> _Data shown_
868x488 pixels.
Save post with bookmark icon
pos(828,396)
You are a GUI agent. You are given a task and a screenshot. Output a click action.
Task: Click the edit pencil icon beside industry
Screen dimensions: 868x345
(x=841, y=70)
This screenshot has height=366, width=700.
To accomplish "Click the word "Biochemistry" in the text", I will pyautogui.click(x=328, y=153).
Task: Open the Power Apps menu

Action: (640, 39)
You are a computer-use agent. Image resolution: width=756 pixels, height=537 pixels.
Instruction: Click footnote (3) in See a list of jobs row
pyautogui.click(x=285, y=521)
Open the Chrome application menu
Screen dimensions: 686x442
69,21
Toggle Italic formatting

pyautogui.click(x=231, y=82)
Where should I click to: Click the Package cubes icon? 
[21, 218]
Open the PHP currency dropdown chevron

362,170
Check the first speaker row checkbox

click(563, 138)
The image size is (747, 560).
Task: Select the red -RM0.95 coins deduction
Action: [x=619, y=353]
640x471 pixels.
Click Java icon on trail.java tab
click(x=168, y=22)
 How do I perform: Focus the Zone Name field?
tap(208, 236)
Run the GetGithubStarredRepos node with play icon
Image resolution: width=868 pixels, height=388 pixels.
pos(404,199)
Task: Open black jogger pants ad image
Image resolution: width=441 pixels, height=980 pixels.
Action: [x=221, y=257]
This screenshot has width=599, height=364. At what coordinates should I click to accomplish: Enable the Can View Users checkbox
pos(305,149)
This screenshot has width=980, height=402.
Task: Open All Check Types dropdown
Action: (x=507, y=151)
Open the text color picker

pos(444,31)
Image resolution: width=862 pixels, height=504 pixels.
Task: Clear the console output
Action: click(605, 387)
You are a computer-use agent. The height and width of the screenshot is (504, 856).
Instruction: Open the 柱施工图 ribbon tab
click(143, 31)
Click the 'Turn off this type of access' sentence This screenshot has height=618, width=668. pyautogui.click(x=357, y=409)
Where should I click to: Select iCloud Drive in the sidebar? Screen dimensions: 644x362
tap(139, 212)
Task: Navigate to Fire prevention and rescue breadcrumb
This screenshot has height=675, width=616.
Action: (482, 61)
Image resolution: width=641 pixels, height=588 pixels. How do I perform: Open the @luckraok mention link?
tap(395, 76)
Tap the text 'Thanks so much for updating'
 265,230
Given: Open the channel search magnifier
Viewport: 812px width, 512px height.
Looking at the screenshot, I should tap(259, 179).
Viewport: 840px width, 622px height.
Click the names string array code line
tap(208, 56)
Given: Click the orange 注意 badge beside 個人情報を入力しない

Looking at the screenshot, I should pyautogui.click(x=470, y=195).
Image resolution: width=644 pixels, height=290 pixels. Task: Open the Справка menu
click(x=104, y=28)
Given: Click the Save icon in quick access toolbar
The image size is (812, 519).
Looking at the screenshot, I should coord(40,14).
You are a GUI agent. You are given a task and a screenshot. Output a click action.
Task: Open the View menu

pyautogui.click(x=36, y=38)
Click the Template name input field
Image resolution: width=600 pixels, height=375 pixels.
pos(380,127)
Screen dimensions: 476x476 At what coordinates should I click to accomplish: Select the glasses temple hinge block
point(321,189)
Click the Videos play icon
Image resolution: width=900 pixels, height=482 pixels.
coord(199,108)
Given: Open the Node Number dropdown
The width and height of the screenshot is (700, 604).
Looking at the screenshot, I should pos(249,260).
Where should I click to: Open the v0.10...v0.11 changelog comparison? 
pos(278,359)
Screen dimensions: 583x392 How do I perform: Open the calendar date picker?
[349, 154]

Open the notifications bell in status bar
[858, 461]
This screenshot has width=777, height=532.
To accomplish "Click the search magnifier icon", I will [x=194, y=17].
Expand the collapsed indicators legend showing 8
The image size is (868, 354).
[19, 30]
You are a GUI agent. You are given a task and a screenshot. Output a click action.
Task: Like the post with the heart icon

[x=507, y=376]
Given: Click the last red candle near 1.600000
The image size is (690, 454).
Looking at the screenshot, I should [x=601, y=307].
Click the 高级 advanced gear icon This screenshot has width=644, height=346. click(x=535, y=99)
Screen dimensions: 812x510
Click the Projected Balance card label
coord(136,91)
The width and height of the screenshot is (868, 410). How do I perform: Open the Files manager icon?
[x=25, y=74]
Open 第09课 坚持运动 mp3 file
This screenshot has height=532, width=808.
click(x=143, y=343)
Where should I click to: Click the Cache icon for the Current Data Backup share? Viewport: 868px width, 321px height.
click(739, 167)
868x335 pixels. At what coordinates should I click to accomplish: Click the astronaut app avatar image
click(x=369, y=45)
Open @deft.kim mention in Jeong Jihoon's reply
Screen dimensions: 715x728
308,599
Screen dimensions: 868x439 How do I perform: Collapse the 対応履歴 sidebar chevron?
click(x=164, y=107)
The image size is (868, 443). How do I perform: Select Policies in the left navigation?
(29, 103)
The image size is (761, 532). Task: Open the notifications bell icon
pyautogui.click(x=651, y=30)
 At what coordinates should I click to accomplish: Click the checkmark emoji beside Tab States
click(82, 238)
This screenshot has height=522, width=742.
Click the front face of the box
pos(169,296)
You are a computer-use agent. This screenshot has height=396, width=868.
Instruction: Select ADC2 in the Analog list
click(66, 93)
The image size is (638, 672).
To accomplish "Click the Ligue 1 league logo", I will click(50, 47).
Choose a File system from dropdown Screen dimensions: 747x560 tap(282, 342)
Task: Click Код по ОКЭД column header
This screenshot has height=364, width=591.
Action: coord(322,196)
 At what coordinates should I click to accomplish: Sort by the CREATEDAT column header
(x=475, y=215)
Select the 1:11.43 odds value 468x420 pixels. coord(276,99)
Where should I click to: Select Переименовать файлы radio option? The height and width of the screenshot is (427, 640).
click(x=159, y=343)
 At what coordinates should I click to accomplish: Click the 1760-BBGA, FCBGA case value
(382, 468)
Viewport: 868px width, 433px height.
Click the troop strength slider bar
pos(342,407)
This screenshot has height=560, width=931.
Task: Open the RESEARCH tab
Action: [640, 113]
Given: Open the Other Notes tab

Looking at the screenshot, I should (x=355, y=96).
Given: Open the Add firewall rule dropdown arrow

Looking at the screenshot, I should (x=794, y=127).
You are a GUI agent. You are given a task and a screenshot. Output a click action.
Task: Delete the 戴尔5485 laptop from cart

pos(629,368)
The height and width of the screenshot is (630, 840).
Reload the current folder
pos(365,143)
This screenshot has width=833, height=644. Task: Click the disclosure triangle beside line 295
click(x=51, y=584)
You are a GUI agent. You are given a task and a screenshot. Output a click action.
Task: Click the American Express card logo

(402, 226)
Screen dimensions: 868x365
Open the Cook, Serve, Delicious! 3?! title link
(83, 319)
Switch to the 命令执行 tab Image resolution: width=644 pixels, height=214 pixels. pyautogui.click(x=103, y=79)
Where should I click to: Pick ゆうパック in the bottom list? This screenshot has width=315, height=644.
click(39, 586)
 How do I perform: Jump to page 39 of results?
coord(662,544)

> _Exercise objective_
A complete answer lists each line of the data that holds the word "computer".

> _Answer box_
You are a computer-use agent. Image resolution: width=756 pixels, height=537 pixels.
You are a computer-use agent. The height and width of the screenshot is (504, 856).
You are a computer-use agent. This screenshot has height=396, width=868.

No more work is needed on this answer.